The other product coming to market very soon, probably within a month, is quetiapine extended-release. Quetiapine is not a new drug, but the slow-release formulation will enable clinicians to use doses of 300, 600, or 900 mg once a day, which may improve compliance because regular quetiapine is taken twice daily.

A drug that may be marketed later this year is bifeprunox, a partial D-2 agonist like aripiprazole. It doesn't yet have a trade name and is a joint venture of Solvay and Wyeth. Its advantage is a good metabolic profile, with minimal weight gain and minimal serum lipid and glucose elevations.

No new-mechanism drugs are coming to market. I wish there were some. Researchers are frantically working to understand the glutamate pathways, and especially the N-methly-D-aspartate (NMDA) receptor, which we highly suspect is involved in schizophrenia.

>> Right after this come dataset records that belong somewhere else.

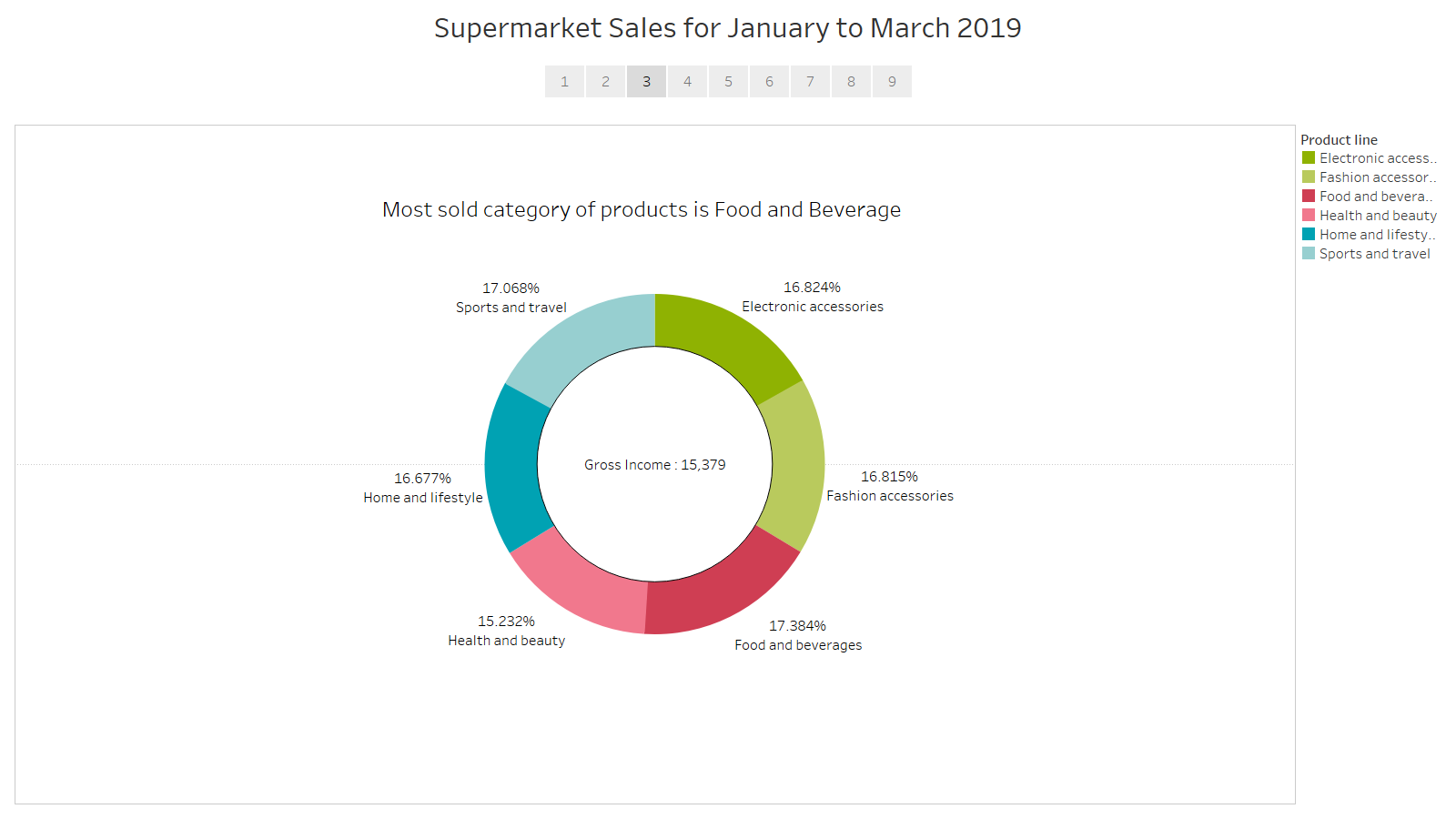
Task: Select page 5 in the page navigation
Action: click(728, 81)
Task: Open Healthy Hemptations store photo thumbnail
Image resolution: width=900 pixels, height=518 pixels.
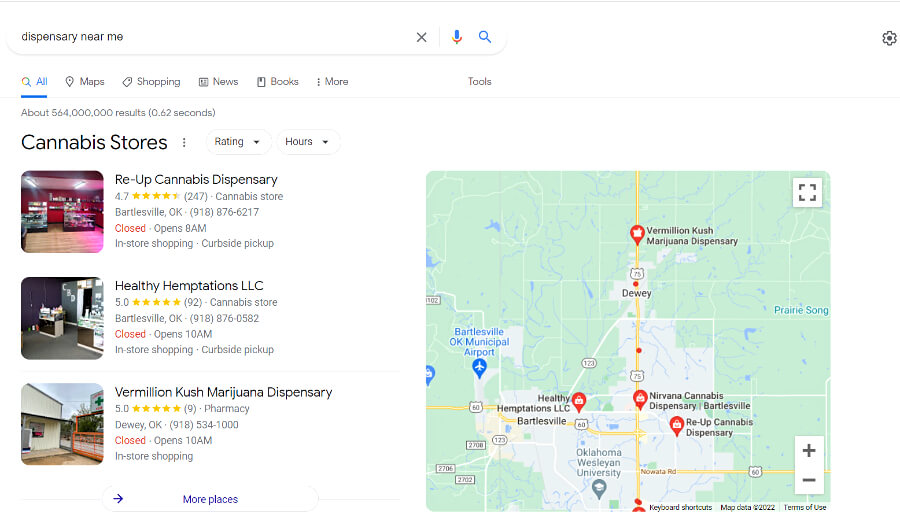Action: tap(63, 318)
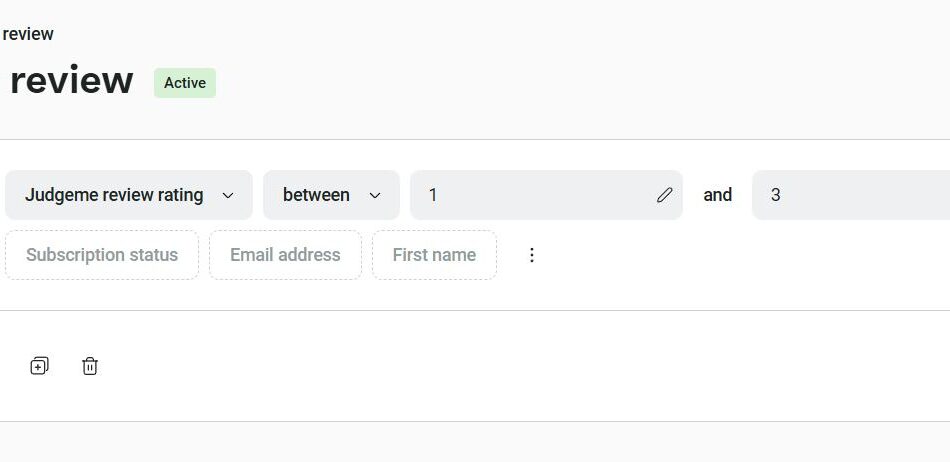Viewport: 950px width, 462px height.
Task: Add the Email address filter chip
Action: coord(285,255)
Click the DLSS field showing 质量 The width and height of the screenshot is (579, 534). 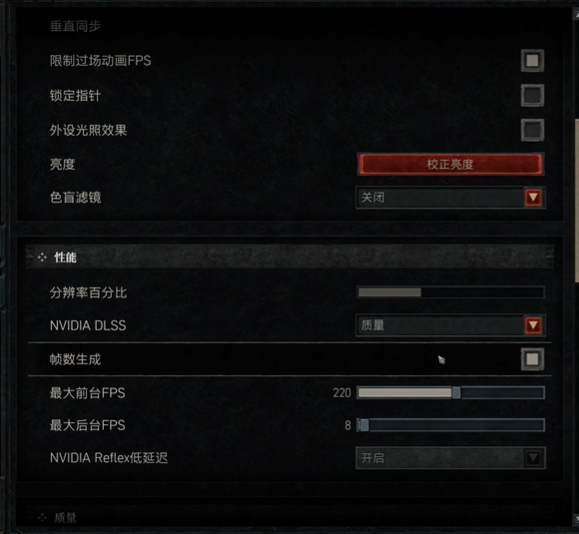(450, 325)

But we do not yet have any breakthroughs.

_Medscape_: You are involved in the Measurement and Treatment Research to Improve Cognition in Schizophrenia (MATRICS).[8] Is there anything that you can tell readers about progress in that endeavor?

_Dr. Nasrallah_: Cognition is the single most important area in schizophrenia right now, and cognitive deficits are a core feature of the illness, perhaps more than positive symptoms. Clinicians know how to eliminate or reduce positive symptoms -- delusions and hallucinations -- pretty quickly, yet are left with patients who cannot go back to school or work. Cognitive deficits are keeping patients from working and being socially adept. In fact, we have a whole body of literature now showing that patients with schizophrenia have cognitive deficits in several domains that place them at 1-2 standard deviations below the general population. They are not mentally retarded, but they are impaired in memory, attention, visuospatial abilities, learning abilities, and executive function.[9] When we treat schizophrenia for the psychosis, we hardly touch cognition. The SGAs have been touted as helping cognitive function, but when you look at the data, the improvement is not enough to write home about.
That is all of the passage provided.